The phone rang, and it was a client she hadn’t seen in months, calling to book a session. She made a note in her appointment calendar and went into the kitchen to make a cup of tea. She was finishing the tea and trying to decide if she wanted another when the phone rang again.
It was a new client, a Mrs. Huggins, eager to schedule a reading as soon as possible. Sylvia asked the usual questions and made sure she got the woman’s date of birth right. Astrology wasn’t her main focus, but it never hurt to have that data in hand before a client’s first visit. It made it easier, often, to get a grasp on the personality.
“And who told you about me?” she asked, almost as an afterthought. Business always came through referrals, a satisfied client told a friend or relative or co-worker, and she liked to know who was saying good things about her.
“Now who was it?” the woman wondered. “I’ve been meaning to call for such a long time, and I can’t think who it was that originally told me about you.”
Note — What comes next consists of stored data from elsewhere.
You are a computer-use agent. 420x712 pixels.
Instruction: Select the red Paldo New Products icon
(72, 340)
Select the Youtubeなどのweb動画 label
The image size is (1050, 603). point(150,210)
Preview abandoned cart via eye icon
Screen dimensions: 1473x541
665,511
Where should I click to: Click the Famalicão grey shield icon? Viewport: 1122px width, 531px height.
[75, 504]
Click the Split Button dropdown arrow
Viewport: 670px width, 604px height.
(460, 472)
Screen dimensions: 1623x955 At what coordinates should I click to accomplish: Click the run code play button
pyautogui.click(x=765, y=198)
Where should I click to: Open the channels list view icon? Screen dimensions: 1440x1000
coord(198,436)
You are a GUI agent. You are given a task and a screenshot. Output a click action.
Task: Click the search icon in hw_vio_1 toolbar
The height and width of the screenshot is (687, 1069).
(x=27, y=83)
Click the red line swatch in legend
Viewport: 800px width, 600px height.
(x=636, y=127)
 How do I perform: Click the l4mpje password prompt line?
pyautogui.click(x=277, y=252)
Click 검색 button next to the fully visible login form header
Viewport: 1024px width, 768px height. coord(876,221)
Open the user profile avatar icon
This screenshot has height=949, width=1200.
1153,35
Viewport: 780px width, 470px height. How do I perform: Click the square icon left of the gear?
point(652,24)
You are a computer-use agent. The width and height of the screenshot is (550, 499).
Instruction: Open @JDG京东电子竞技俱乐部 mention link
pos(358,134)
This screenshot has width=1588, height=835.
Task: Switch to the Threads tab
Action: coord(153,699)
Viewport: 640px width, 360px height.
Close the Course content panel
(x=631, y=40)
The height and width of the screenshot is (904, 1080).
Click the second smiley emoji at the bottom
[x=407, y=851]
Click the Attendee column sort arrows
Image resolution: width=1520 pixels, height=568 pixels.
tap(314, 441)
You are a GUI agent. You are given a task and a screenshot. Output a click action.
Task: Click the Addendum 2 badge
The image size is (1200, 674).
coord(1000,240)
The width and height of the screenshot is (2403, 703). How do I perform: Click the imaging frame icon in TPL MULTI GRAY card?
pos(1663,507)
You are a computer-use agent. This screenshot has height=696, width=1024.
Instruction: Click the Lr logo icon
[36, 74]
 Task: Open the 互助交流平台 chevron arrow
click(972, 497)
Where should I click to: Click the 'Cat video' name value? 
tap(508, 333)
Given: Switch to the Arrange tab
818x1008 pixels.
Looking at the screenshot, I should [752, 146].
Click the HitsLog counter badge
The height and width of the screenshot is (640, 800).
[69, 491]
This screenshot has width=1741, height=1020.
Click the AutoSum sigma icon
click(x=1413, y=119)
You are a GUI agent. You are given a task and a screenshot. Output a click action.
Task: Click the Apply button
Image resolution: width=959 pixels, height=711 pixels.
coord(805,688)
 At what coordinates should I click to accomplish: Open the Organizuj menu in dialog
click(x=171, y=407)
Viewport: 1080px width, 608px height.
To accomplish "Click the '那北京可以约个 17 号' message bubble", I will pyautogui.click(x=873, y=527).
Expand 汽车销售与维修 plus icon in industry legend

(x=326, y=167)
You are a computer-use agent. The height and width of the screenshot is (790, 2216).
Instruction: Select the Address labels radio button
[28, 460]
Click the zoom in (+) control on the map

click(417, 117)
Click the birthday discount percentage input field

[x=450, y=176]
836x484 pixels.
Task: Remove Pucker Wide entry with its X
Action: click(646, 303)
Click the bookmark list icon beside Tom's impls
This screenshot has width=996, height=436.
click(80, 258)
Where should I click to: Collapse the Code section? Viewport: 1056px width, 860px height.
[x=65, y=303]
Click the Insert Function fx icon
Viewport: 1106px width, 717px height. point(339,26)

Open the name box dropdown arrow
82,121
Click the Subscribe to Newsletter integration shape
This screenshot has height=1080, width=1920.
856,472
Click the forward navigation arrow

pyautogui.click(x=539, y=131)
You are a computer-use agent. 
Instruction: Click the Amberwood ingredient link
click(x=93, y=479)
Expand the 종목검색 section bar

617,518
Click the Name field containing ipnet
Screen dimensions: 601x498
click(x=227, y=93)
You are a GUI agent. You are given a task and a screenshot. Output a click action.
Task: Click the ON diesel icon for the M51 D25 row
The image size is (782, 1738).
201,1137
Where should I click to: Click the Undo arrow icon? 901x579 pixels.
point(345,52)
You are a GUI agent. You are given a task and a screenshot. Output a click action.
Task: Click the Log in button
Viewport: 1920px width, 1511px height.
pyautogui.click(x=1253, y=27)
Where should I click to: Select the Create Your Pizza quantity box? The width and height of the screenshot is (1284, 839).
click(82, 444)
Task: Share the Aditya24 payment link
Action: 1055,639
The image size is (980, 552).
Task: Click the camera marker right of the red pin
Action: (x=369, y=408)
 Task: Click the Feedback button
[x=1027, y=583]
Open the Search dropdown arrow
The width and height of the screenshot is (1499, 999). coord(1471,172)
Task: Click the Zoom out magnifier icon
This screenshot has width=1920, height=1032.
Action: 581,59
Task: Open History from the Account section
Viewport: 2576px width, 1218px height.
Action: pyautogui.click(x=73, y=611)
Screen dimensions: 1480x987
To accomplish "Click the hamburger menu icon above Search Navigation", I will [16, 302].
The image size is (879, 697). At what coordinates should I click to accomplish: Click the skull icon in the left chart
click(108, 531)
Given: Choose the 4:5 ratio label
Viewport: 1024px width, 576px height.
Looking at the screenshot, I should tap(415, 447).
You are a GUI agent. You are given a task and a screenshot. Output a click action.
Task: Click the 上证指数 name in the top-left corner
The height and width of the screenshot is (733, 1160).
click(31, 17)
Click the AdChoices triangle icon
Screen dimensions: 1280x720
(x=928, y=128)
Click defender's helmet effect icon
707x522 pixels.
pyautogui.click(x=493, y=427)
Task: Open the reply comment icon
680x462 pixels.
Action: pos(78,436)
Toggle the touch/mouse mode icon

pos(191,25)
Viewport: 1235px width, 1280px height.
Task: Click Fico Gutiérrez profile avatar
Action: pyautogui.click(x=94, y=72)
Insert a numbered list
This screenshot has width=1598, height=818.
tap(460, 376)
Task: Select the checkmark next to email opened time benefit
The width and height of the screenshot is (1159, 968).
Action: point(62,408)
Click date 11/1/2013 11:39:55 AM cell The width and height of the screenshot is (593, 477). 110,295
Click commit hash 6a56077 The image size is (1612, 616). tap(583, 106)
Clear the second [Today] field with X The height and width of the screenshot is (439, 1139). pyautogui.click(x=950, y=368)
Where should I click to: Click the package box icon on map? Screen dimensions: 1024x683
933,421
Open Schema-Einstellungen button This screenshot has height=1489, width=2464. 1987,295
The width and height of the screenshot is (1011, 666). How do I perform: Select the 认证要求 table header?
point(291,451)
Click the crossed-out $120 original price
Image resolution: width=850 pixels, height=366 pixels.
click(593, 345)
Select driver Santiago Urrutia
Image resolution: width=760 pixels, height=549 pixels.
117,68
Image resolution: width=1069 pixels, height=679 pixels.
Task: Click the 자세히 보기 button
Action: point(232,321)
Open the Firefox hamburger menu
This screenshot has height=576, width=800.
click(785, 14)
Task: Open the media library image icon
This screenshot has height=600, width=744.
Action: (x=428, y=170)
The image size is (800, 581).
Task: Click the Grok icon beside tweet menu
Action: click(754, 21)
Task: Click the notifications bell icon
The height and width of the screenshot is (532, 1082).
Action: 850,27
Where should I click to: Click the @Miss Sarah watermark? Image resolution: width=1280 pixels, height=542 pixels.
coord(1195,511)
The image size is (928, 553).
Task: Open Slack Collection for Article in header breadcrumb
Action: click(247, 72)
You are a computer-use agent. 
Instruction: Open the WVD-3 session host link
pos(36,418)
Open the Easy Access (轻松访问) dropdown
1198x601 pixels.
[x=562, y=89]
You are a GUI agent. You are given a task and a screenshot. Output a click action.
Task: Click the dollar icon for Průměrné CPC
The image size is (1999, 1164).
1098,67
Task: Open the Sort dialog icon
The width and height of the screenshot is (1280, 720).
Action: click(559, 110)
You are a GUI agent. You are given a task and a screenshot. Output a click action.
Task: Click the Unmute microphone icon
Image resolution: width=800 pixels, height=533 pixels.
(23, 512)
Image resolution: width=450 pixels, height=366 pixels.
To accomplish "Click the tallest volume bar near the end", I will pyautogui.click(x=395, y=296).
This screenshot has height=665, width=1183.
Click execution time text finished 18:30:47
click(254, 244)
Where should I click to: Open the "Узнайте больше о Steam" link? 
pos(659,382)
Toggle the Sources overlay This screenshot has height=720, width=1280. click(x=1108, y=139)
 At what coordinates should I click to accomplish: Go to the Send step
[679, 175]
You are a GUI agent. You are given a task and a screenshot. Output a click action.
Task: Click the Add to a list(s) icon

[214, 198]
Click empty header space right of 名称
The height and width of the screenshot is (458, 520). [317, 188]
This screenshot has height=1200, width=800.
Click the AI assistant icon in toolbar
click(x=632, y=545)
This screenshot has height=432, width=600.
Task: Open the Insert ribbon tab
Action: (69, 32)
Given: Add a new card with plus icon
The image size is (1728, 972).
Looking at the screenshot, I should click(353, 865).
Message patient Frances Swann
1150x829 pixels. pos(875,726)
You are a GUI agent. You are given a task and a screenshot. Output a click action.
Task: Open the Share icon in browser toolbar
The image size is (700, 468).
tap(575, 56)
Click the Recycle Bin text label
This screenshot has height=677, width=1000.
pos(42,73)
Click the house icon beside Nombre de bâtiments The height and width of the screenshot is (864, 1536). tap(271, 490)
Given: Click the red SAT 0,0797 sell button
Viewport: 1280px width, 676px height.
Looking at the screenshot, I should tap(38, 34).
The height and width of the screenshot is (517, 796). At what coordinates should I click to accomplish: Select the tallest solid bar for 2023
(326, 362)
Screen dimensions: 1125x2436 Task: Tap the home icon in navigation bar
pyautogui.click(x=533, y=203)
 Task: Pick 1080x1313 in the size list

She let it go at that. But, hanging up, she realized the woman had just lied to her. That was not exactly unheard of, although it was annoying when they lied about their date of birth, shaving a few years off their age and unwittingly providing her with an erroneous astrological profile in the process. But this woman had found something wholly unique to lie about, and she wondered why.
Within the hour the phone rang again, another old client of whom she’d lost track. “I’ll bet you’re booked solid,” the woman said. “I just hope you can fit me in.”
“Are you being ironic?”
“I beg your pardon?”
“Because you know it’s a rare day when I see more than two people, and there are days when I don’t see anyone at all.”
“I don’t know how many people you see,” the woman said. “I do know that it’s always been easy to get an appointment with you at short notice, but I imagine that’s all changed now, hasn’t it?”